In questo modo non abbiamo solo cambiato le regole del mercato internazionale: abbiamo cambiato anche la natura dell’economia occidentale. E tutto questo senza rivolgimenti sociali; anzi, ora la nostra società è più armoniosa che mai. Si tratta di un risultato incredibile, e a pensarci quasi mi commuovo. Ultimamente mi succede spesso, e talvolta alla commozione subentrano vere e proprie lacrime di gioia. Ma ora, ripensando all’aria triste di Piccola Xi, vengo colto dalla malinconia. Tutti intorno a noi si godono la bella vita, e lei invece diventa sempre più cupa. Faccio un paio di respiri profondi e ricaccio indietro le lacrime. Un tempo ero un tipo molto posato. Come mai ultimamente sono diventato così sentimentale? Non mi accorgo nemmeno che una lacrima solitaria mi è scivolata dall’occhio come un pesce dalla rete, per finire dritta nel mio Lychee Black Dragon Latte. Mi asciugo in fretta gli occhi con un tovagliolino di carta e mi fiondo fuori dallo Starbucks.

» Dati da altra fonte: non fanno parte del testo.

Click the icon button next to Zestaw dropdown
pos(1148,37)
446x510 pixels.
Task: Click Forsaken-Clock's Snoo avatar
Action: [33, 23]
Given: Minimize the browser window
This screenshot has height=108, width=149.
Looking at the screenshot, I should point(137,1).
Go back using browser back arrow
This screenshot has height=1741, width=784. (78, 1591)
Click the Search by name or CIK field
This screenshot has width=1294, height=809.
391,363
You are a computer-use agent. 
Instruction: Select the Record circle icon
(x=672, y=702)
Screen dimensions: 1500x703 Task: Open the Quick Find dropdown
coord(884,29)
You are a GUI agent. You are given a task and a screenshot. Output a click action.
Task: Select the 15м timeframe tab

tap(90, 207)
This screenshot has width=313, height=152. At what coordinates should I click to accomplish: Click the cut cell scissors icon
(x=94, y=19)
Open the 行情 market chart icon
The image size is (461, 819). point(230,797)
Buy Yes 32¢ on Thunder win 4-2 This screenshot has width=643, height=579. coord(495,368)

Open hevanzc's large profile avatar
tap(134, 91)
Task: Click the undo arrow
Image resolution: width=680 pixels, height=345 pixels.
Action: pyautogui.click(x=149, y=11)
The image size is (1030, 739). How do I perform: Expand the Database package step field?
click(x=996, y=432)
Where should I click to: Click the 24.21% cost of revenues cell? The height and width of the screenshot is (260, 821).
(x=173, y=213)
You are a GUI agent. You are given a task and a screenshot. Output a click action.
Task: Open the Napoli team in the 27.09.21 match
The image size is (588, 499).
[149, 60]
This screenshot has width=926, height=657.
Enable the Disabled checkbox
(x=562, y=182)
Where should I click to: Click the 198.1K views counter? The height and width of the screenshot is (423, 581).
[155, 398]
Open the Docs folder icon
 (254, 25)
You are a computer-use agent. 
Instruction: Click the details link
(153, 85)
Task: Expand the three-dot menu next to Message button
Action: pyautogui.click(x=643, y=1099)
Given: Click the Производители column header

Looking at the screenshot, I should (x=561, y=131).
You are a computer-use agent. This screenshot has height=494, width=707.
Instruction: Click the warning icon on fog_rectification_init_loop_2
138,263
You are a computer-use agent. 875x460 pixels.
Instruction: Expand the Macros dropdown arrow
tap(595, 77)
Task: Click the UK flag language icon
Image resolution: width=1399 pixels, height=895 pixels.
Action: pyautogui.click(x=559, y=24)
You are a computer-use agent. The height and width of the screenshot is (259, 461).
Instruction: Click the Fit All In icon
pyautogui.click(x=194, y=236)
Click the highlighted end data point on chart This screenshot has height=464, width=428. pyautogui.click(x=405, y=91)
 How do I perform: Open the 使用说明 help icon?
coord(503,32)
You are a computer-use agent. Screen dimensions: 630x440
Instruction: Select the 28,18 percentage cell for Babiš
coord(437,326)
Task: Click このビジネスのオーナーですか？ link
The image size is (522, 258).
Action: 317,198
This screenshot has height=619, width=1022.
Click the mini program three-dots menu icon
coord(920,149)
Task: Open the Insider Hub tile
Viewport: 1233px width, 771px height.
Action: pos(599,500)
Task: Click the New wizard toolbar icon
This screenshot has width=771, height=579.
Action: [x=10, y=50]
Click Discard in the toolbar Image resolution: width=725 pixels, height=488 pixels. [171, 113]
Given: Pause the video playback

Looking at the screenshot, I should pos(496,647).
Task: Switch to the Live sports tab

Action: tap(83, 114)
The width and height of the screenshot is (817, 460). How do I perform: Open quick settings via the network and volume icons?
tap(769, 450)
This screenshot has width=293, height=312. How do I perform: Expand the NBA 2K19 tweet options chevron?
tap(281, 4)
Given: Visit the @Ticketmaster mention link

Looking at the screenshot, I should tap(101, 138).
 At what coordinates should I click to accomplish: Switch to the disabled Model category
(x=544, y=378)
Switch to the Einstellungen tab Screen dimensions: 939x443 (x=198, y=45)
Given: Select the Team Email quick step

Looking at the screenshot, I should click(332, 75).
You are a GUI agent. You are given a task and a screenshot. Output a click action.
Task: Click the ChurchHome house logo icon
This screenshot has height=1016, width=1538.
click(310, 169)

*Chan Koonchung nasce nel 1952 a Shanghai, cresce e studia prima a Hong Kong, poi a Boston. Ha vissuto anche a Taiwan e ora a Pechino. È sia tychoon televisivo, sia editore e scrittore. Nel 2009 ha pubblicato a Hong Kong e Taiwan il romanzo fantapolitico "Cina 2013: l’era della prosperità", che è circolato via Internet anche nella Cina continentale. "Cina 2013” è pubblicato in italiano da Longanesi col titolo "Il demone della prosperità".